This spring, students from Dunloggin Middle School plan to release 7,000 oysters into the Chesapeake Bay as part of the school's ongoing project to help improve the health of the bay.
That amount more than doubles the number of oysters students have raised and released into the bay over the past two years as an aid to filtering bay nutrients and students are more than happy to show off the oysters they're raising in a Dunloggin classroom.
On Wednesday, Dunloggin's oyster gardening club students had an opportunity to showcase their project to a group of federal and state education officials touring the school through the U.S. Department of Education's second annual Green Strides Best Practices Tour of Green Ribbon Schools around the country.
Dunloggin was one of three Maryland schools visited by officials, the group also toured Folger McKinsey Elementary School in Severna Park and Francis Scott Key Middle School in Silver Spring. The visits included school tours and conversations regarding environmental education and project-based learning programs with staff and students.
At Dunloggin, students led tours of the school's stream restoration and wetlands construction project before students involved in the oyster project explained their work to the crowd of visitors, which included State Superintendent of Schools Lillian Lowery, officials from the U.S. Department of Education, Howard County Executive Ken Ulman and Superintendent Renee Foose.

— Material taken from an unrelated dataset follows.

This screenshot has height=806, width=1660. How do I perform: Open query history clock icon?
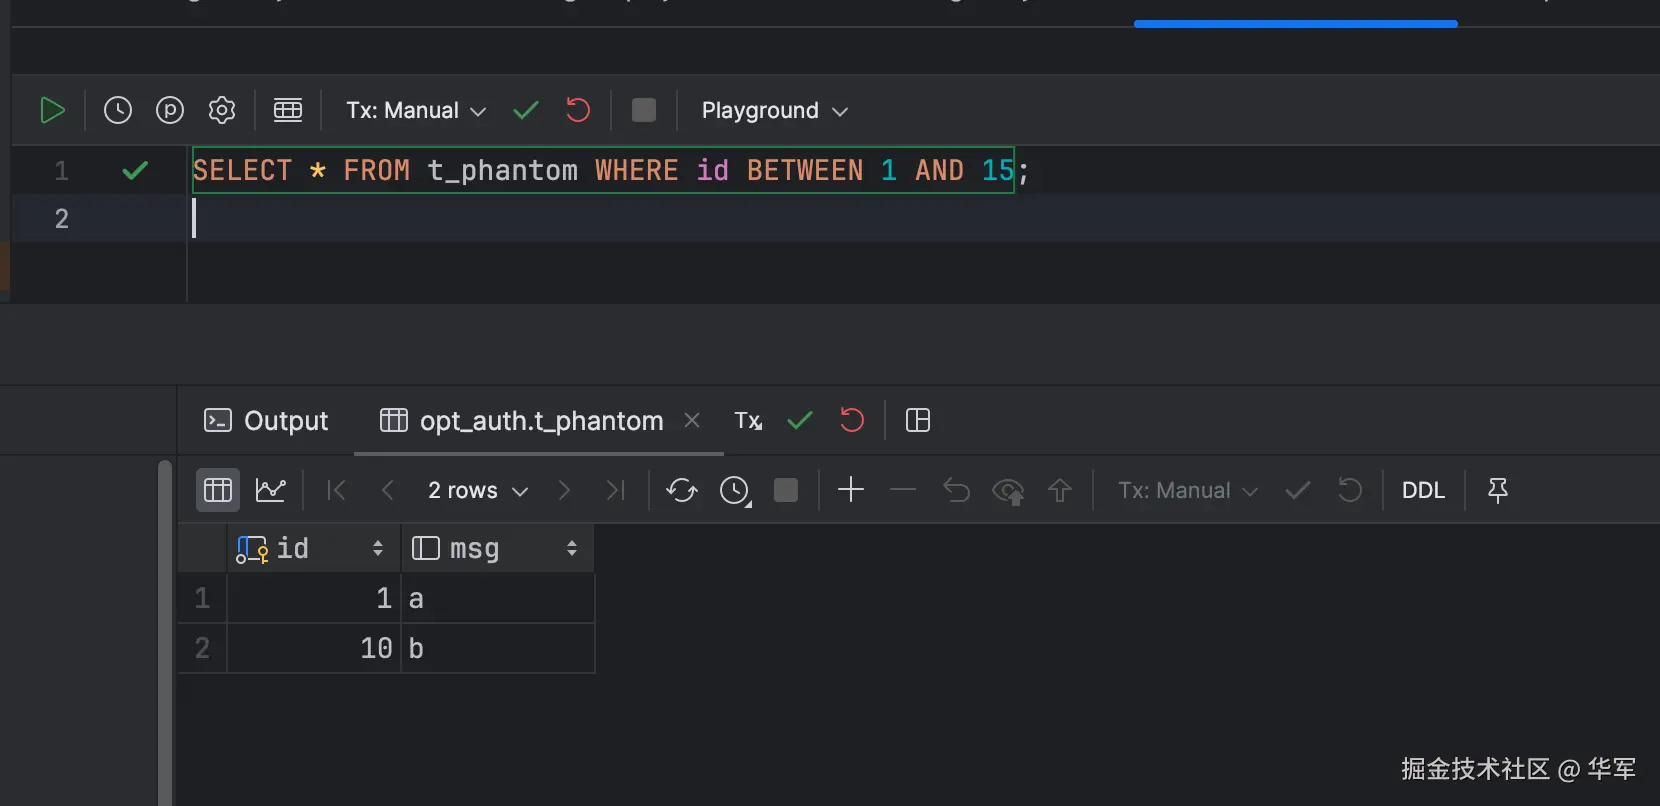[x=118, y=110]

"When we talk about real world, experiential learning, that embodies it," Dunloggin Principal Jeffrey Fink said of the student's work on envrionmental projects. "They're getting into it and actually doing it. They're not just seeing it on a projector or in a video."
Foose described Dunloggin as a learning lab that has students learning about sustainability and the environmental impact of every decision they make, particularly praising the students' work on the oyster project.
"Students are truly making a positive impact on something that's local and near and dear to all Marylanders, the Chesapeake Bay," she said.
Dunloggin is a national Green Ribbon School, which Foose called a testament to the staff and students at the Columbia middle school.
"For the U.S. Department of Education and the state department [of education] to recognize the good work we're doing here, I think its fantastic," she said.
The U.S. Department of Education Green Ribbon Schools and District Sustainability Awardees are recognized for reducing their enviornmental impact, including energy use, waste and water; creating healthy learning enviornments and fostering wellness practices; and providing effective environmental education that prepares students to succeed in the 21st century, according to an agency news release.
In between school visits, the Robinson Nature Center hosted an hour-long listening session where education, environment and planning officials, including Foose, spoke on the importance of building and operating sustainable schools and what health practices schools are implementing to boost student achievement.
Foose highlighted the school system's commitment to following LEED certification practices in all renovation and new building projects, health programs for staff and students, such as the telehealth program in some elementary schools unveiled last month, and the plans for a 'net-zero energy' Wilde Lake Middle School, meaning that all energy consumed by the school is produced by natural resources.
"It will be a learning lab, so that students will actively be learning about the LEED certification and environmental sustainability throughout the course of their entire academic program," Foose said of the new school.